PLANETARY SCIENCE Forming a jovian-sized planet in a protostellar disk is not an easy thing to do. It is difficult to get the gas and dust in a swirling disk around a young star to coalesce into a giant gas planet before the gas and dust are lost to space and the disk dissolves. Core accretion, whereby particle collisions lead to the formation of solid-body cores and core collisions lead to terrestrial-sized planets, assumes that jovian-sized planets form by accumulating a gaseous atmosphere that then contracts around these cores. Gravitational disk instability, in which instabilities in the disk cause fragmentation and the formation of self-gravitating gaseous regions, assumes that jovian-sized planets form from contraction of these gaseous regions. Rice et al. combine hydrodynamic simulations of disk fragmentation with orbital integrations of objects created by disk instability and the predominance of self-gravity to follow the evolution of a disk to a planetary system. After about 12,000 years, 83 objects have formed.

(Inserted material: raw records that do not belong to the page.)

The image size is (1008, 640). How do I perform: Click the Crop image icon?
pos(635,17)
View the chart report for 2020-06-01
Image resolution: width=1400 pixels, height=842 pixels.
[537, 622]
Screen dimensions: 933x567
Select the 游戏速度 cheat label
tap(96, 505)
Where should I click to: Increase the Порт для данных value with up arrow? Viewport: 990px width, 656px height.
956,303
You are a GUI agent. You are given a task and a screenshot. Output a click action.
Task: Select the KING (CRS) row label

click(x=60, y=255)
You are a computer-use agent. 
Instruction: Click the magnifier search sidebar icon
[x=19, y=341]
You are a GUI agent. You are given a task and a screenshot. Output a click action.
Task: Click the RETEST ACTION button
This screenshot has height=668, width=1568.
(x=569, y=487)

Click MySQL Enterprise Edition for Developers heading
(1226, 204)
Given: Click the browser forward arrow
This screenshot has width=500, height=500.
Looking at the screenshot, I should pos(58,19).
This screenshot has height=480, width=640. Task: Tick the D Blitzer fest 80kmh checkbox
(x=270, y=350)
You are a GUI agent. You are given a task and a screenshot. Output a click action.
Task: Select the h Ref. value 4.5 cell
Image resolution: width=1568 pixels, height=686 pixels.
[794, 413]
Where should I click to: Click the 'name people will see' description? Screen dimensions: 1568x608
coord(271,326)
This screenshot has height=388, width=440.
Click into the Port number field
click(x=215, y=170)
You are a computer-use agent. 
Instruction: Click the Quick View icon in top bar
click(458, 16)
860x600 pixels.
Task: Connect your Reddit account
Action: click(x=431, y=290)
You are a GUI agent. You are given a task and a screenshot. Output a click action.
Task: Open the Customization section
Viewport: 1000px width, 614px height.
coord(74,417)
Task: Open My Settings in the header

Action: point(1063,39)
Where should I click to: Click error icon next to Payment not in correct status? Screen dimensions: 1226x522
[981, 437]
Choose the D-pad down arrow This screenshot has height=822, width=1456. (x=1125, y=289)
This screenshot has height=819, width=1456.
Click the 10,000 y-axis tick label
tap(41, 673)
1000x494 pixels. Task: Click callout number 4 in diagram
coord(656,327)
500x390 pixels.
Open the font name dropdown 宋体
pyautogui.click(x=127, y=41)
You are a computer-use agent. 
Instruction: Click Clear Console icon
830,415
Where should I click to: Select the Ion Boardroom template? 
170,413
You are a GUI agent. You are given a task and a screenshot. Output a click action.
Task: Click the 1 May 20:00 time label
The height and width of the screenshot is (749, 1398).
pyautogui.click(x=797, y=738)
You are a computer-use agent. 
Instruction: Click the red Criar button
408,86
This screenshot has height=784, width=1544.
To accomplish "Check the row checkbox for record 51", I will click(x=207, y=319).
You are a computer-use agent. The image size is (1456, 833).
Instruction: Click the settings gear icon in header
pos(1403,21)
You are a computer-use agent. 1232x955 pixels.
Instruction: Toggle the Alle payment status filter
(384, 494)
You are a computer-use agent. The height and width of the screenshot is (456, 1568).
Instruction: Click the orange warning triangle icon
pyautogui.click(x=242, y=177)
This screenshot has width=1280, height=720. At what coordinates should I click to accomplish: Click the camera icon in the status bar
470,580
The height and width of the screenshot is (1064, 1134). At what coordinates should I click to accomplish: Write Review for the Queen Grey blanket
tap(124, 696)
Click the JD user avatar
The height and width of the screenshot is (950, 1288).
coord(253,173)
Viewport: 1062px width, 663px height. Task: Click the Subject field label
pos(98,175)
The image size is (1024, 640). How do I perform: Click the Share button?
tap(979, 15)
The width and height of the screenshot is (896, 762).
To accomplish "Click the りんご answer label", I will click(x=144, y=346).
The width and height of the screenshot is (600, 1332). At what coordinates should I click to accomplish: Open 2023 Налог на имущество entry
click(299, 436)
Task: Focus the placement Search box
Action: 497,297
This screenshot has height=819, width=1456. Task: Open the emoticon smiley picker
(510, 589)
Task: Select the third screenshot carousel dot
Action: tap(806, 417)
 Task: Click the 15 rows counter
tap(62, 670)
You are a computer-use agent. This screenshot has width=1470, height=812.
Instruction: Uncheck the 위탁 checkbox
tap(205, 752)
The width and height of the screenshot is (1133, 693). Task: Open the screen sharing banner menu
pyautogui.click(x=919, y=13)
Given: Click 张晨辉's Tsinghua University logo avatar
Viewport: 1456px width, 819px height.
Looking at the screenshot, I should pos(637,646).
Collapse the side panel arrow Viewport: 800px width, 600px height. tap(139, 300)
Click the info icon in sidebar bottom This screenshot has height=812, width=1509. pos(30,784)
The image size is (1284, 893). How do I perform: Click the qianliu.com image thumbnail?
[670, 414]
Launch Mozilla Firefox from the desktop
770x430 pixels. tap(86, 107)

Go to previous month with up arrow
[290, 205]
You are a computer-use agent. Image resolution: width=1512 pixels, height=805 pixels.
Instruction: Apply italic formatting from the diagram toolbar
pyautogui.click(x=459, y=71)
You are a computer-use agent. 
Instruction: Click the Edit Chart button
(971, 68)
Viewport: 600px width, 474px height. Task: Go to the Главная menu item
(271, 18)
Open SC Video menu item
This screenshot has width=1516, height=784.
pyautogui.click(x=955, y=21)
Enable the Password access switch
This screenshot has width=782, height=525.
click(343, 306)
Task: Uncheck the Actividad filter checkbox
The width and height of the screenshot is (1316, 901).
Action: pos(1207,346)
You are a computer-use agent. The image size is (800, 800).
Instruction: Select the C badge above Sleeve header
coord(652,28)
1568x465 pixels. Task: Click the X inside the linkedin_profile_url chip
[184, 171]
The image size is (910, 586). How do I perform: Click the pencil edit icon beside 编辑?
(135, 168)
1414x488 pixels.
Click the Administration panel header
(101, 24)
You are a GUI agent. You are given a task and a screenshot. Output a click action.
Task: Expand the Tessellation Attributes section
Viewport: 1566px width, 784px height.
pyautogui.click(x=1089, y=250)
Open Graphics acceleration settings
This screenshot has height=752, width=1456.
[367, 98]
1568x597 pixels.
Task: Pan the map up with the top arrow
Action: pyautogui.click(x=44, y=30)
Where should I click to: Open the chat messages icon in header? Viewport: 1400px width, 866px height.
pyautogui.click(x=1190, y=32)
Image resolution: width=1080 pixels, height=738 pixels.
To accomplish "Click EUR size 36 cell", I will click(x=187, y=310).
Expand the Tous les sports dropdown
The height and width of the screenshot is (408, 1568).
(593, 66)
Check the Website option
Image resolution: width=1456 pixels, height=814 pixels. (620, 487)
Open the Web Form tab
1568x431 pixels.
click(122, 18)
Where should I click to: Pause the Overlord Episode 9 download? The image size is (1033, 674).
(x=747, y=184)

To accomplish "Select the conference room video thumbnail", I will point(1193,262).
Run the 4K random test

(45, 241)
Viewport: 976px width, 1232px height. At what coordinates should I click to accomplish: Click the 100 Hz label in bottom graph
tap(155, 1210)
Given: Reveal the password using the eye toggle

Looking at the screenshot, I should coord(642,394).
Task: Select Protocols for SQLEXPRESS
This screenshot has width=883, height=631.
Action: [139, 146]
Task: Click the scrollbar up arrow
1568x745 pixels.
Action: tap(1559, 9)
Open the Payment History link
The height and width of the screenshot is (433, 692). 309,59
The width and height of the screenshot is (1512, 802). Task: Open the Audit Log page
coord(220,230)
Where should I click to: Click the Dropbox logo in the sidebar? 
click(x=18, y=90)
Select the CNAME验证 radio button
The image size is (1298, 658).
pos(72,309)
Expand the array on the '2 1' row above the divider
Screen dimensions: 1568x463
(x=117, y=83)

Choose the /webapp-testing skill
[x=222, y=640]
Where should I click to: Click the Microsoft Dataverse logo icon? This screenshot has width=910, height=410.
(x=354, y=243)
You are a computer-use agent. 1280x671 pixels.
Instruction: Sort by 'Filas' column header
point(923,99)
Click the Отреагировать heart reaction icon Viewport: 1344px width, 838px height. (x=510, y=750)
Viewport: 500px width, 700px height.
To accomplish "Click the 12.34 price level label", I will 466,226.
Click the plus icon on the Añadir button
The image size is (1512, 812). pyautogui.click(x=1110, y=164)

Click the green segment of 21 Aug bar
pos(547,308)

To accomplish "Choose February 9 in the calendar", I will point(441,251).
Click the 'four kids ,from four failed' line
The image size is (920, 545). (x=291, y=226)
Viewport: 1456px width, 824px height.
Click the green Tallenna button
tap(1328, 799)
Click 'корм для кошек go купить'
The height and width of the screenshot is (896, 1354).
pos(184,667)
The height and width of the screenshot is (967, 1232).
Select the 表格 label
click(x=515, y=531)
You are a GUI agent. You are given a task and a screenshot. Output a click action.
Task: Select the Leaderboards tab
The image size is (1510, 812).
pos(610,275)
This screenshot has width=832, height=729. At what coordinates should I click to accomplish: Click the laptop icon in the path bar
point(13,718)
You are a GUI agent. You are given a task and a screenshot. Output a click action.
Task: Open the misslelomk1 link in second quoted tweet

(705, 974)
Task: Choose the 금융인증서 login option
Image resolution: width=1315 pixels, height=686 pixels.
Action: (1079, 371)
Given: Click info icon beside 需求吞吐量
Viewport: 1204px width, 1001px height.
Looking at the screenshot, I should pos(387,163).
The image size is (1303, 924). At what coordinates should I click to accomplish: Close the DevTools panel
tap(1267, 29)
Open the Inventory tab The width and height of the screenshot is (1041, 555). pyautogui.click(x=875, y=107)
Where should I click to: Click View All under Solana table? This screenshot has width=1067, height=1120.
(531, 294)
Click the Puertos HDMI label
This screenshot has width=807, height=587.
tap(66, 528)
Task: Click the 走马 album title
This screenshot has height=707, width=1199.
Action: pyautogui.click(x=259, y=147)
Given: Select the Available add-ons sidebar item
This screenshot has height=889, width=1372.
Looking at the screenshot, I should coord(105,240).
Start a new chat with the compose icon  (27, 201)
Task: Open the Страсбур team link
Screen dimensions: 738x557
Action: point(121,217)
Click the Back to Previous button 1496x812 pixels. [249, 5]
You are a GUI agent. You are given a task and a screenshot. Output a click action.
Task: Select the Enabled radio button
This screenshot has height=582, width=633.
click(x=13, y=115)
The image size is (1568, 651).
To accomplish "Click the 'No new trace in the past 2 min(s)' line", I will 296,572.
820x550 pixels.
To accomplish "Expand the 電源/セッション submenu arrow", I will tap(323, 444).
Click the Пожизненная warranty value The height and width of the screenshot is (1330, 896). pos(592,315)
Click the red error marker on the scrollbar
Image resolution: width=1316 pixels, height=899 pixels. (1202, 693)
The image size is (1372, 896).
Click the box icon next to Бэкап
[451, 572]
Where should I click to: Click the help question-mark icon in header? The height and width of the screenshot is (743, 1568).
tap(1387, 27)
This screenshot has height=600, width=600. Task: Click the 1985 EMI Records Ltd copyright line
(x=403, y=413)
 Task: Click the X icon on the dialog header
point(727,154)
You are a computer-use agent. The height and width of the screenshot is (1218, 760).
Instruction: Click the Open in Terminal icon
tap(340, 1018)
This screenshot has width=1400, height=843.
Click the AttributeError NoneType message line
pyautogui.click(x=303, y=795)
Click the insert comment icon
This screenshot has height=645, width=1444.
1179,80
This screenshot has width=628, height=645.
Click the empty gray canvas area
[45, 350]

Over the course of another 21 million years, 74 of these objects are ejected (19 of which have masses equal to or greater than Jupiter), 7 are removed by encounters with other stars, 1 collides with the central star, and 1 (the most massive of the 83 objects) remains bound to the central star. These simulations suggest that the most massive planets (5 to 10 times Jupiter's mass) may preferentially form by disk instabilities and that there may be a lot of free-floating planets in interstellar space that are unaccounted for because they are nearly impossible to detect. — LR Mon. Not. R. Astron. Soc. 346 , L36 (2003).